Pada awal abad ke-20, geliat ekonomi di kalangan masyarakat pribumi Muslim sebenarnya tidak hanya berlaku di luar Jawa. Beberapa organisasi Islam yang menonjol dan berpusat di Pulau Jawa telah mengawali pergerakan mereka di bidang ekonomi.
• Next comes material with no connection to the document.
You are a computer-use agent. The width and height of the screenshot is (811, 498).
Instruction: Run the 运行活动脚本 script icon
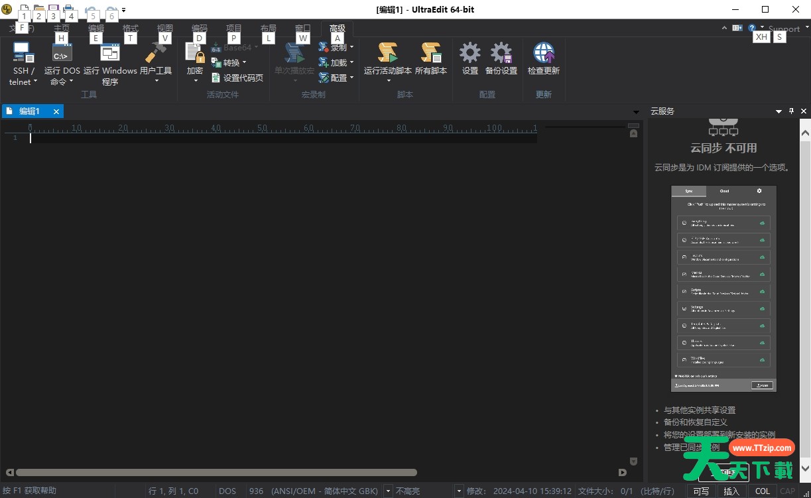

Pada tahun 1918, berdiri Nahdlatut Tujjar (Kebangkitan Para Pedagang), sebuah perkumpulan yang menjadi cikal bakal berdirinya Nahdlatul Ulama delapan tahun kemudian. Perkumpulan ini didirikan oleh 45 saudagar santri dan dipimpin oleh KH Hasyim Asy’ari dan KH Wahab Chasbullah. Dikatakan bahwa KH Hasyim Asy’ari sendiri berharap agar badan-badan usaha yang otonom dapat didirikan di setiap kota (Mahzumi, 2017: 21-22). Sayangnya tidak banyak data atau peneliatian yang membahas tentang kiprah Nahdlatut Tujjar dan tampaknya ‘kebangkitan para pedagang’ ini hanya bersifat seketika, dan setelah itu kembali surut.
Sarekat Islam, sebagaimana diketahui, merupakan perkembangan dari Sarekat Dagang Islam. Organisasi ini merupakan perkumpulan para pedagang Muslim yang kemunculannya antara lain didorong oleh persaingan dengan para pedagang Cina (Sudjana, tt.: 4). Setelah berkembang menjadi Sarekat Islam, perkumpulan ini menjadi semakin condong ke politik dan berkurang perhatiannya terhadap perdagangan.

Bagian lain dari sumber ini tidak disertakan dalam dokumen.